■ **O QUE FAZER**
Transcreva o trecho do texto sobre o curta Dois Estranhos entre "Em uma entrevista, os" e "realidade todos os dias.", inclusive, trocando "entrevista" por "conversa".

■ **TRECHO DE TEXTO**
^^^^^^^^
No caso George Floyd, sem nenhum espanto, as imagens do assassinato eram compartilhadas majoritariamente por pessoas brancas. Na internet, o que se via dos pretos era justamente o contrário: pedidos desesperados para que o compartilhamento cessasse. Para os brancos, a veiculação do terror era uma espécie de denúncia potente, incisiva, forte e necessária do racismo. Para nós, era esfregar mais desgraça na cara de quem já convive com a desgraça todos os dias.
Mayã traz no texto que Butler e Sontag abordam o efeito das imagens de horror sobre os espectadores. Elas [as imagens] aparecem tanto nas redes sociais como em filmes e, de algum modo, acabam sempre dispostas como formas de “lazer”. Nas redes sociais, elas se misturam aos memes e às banalidades do feed. Nos filmes, enfim, não é necessário explicar aqui que, muitas vezes, nós os assistimos nos momentos de descanso, por lazer.
Para Sontag, como explica Mayã, essas imagens de horror assumem a função de amortecer nossos sentidos, ou seja, de transformar a dor em algo tolerável (ou, em termos twitteiros: naturalizar o sofrimento). Butler, por outro lado, afirma que essas imagens despertam uma espécie de sadismo. Elas tendem a dar à violência um caráter de espetáculo, de entretenimento. Assim, sem uma preocupação cuidadosa, as imagens podem até mesmo legitimar essas agressões.
Pra quem foi feito o curta Dois Estranhos?
O próprio comentário do Bong Joon-ho, diretor de Parasita (2019), muito embora tenha sido um elogio aos diretores, coloca em pauta o que eu estou tentando falar aqui. Joon-ho disse (em tradução livre): “O filme usa a repetição como um dispositivo de terror para sufocar o espectador completamente e provoca medo de uma maneira profunda e persistente que nunca foi vista antes”.
Em uma entrevista, os diretores falam que o filme é sobre a “resiliência” (sim, usam essa palavra) de ser negro nos Estados Unidos. Eles também dizem que tinham o medo de abordar o tema de maneira leve demais, ou seja, sem assumir de maneira séria o debate, bem como temiam que o filme pudesse se tornar uma experiência de fetichização do trauma (ou trauma porn experience, como dizem na entrevista).
Infelizmente, eu acho que ambos os medos se concretizaram. Muito embora não tenha sido “leve demais”, a estética sádica da violência contribui para um debate superficial e tosco, que só serve para chocar quem não tem contato com essa realidade ao mesmo tempo em que traumatiza quem já vive essa realidade todos os dias.
Fica claro, tanto pela entrevista quanto pela alusão ao caso do George Floyd, que o filme tem na denúncia do racismo e da violência policial um dos seus objetivos. O final ainda mostra uma lista de nomes de vítimas da violência policial nos EUA seguida das frases “Diga os seus nomes” e “Lembre dos nomes deles”, reforçando esse caráter. Mas como essa denúncia é feita? Mostrar a morte de pessoas pretas é o suficiente? Escancarar a violência e fazer dela um espetáculo basta para falar de racismo?
^^^^^^^^
■ **MATERIAL FORNECIDO**
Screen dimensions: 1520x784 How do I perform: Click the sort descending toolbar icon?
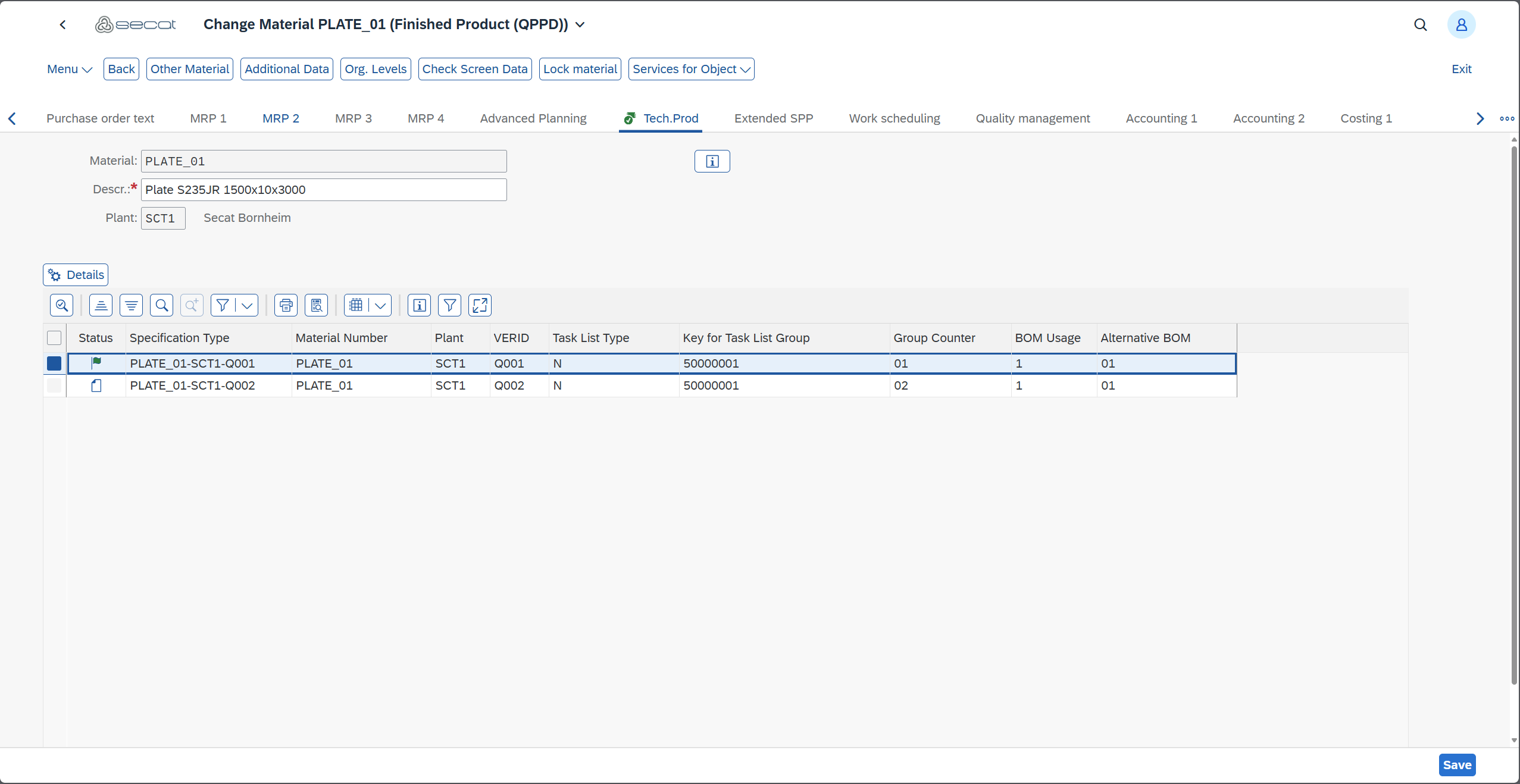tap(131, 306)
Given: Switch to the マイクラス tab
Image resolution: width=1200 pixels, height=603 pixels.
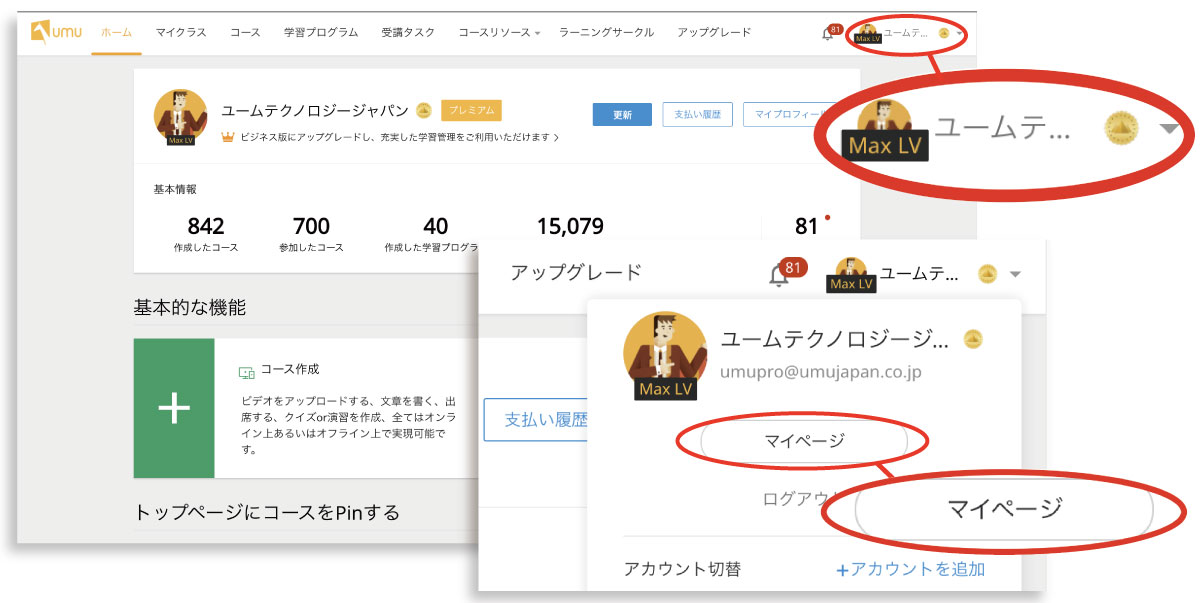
^^^^^^^^
■ **RESPOSTA**
Em uma conversa, os diretores falam que o filme é sobre a “resiliência” (sim, usam essa palavra) de ser negro nos Estados Unidos. Eles também dizem que tinham o medo de abordar o tema de maneira leve demais, ou seja, sem assumir de maneira séria o debate, bem como temiam que o filme pudesse se tornar uma experiência de fetichização do trauma (ou trauma porn experience, como dizem na conversa).
Infelizmente, eu acho que ambos os medos se concretizaram. Muito embora não tenha sido “leve demais”, a estética sádica da violência contribui para um debate superficial e tosco, que só serve para chocar quem não tem contato com essa realidade ao mesmo tempo em que traumatiza quem já vive essa realidade todos os dias.